Anyway. For tonight, I am not encouraged, but I will keep submitting — if not my poems, then my ego.

I submit and surrender to life as I know it, with all the trust in the world that saving one life is like saving the whole world, and not knowing — never knowing — where or whether or with whom these words will land.

If you’ve read this, thank you. For hanging in there with me and my ups and downs and rants and raves. It’s good for me to let this shit out. And it’s also good to hit “publish” and unplug for 24 hours, which is what I’m about to do.

Besides, Madonna once said, “Rejection is the greatest aphrodisiac.” I’m not taking her word for it though; better go find out for myself.

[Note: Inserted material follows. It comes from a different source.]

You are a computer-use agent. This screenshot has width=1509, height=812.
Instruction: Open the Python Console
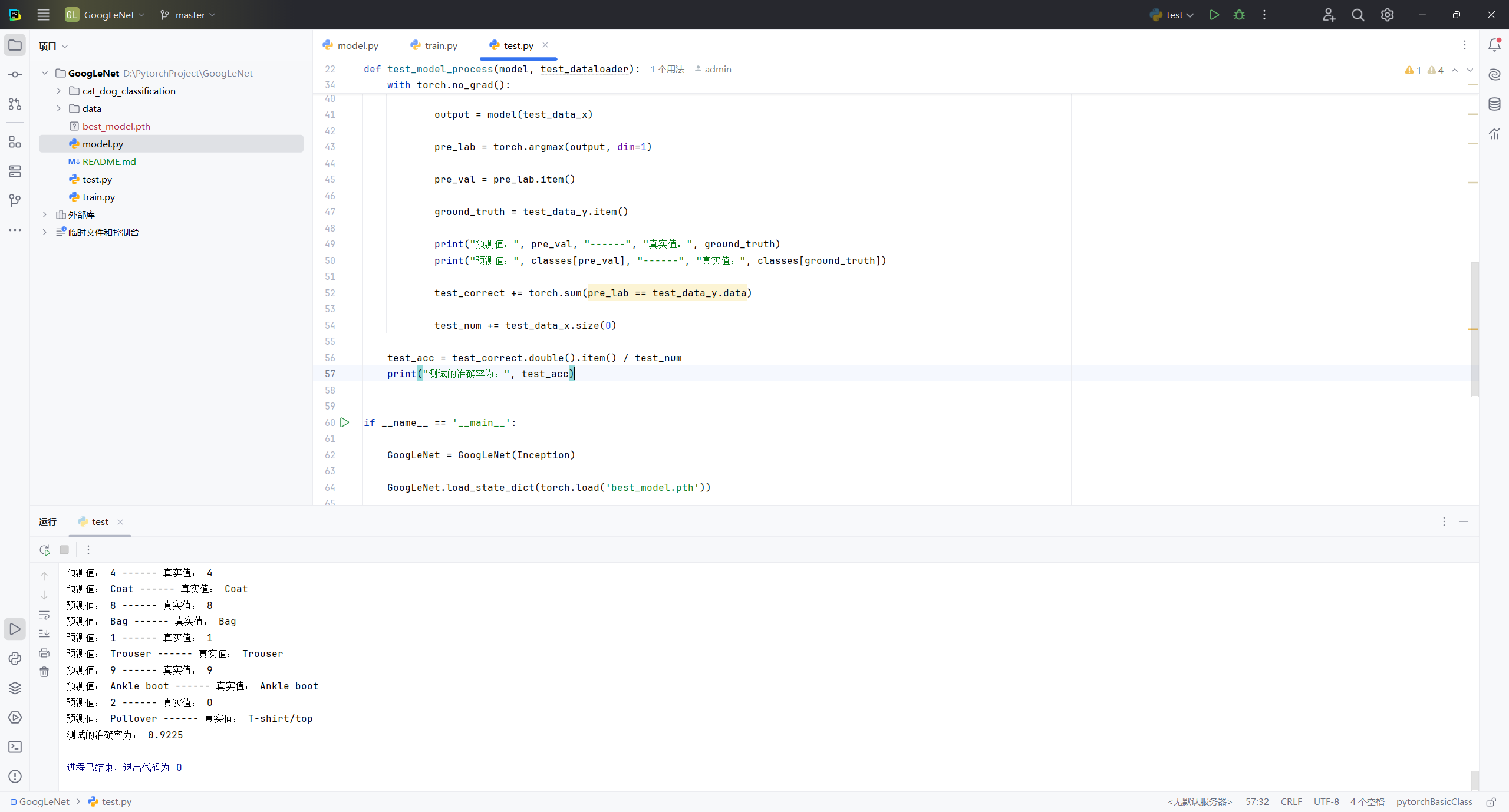pos(15,658)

Shabbat Shalom, my friends.

13 thoughts on “We Encourage You to Submit Your Ego Again

  1. Diane says:

    i don’t know if i’m a writer. but i will still comment. and my comment is to say thank you, for speaking to my ridiculing self. your words are potentially healing. so glad i found this.

    Liked by 1 person

  2. Pluto, Anne says:

    Jena –

    I enjoyed this blog post.

    Here is a poem I wrote a few years ago – after a week of too too many rejections.

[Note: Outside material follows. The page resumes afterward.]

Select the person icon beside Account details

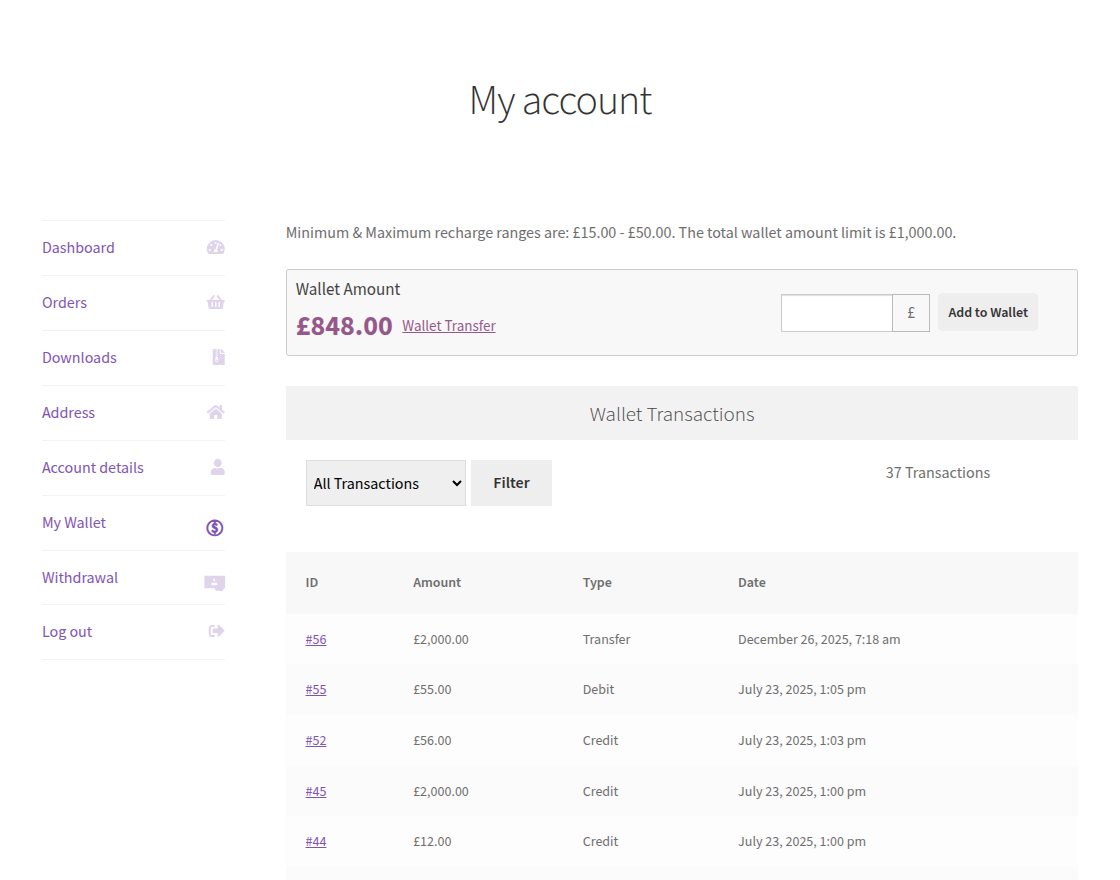[216, 467]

    I hope you are all well and happy.

    Annie

    When nothing else works.

    For editors and their effusive notes

    And mea culpa asymptotes

    On and on and on they rant

    When all they want to say is – I can’t

    It doesn’t work for me, for us

    Try again – perhaps without a fuss

    Don’t mistake the kindness dear

    It’s just another way to say, I fear

    I couldn’t wrap my head or heart

    Didn’t get it – right from the start

    We never lie – oh no, not here

    Not at my prestigious magazine – query

    Someone, someplace else- just

    One man’s opinion – you bit the dust.

    Anne Elezabeth Pluto

    ________________________________

    Liked by 1 person

  3. jenhop says:

    I’m here Jenna and I love your heart and your beautiful writing mind. I love that you made up your own job based on what you wanted to receive. Your poems and posts always fill up the soul with goodness and beauty. I feel so happy to know that I get to read your words without someone else approving of them first.

    Liked by 1 person

  4. daniel says:

    Jena—you really put it out there this time. yes yes yes. shaming what we all fear and it’s like when I was a kid and went out for little league and they didn’t think I was good enough so I got put in “minor league”—-you only got a t-shirt to wear with your jeans——no uniform……but you could still play, they had to give you your at-bat and a position in the field….I think it’s all in playing in the game……writing….getting the hell out of class (me, I hated school, basically….until college)….and getting away from constant evaluation and getting TO a place where people are happy to see you, where your writing is always accepted, where even silence (as you’ve told me before) might mean people are busy or you can just be happy that your words grew out of you and now can sit there, since you clicked on post—-no need to
    ALWAYS be
    told you’re good…..anyway, can I simply thank you for making this non-evaluative acceptance possible for all of us, Jena—-and writing out how you got here—then to you Shabbat Shalom and a Good Pesach for the coming week…..

    Liked by 1 person

  5. Dakota Nyght says:

    Ah Jena, thank you. Yes have definitely been feeling this way (am I a writer when I’m not actually writing?) and it is comforting to know that I’m not alone, that I can circle back to this practice. Hugs.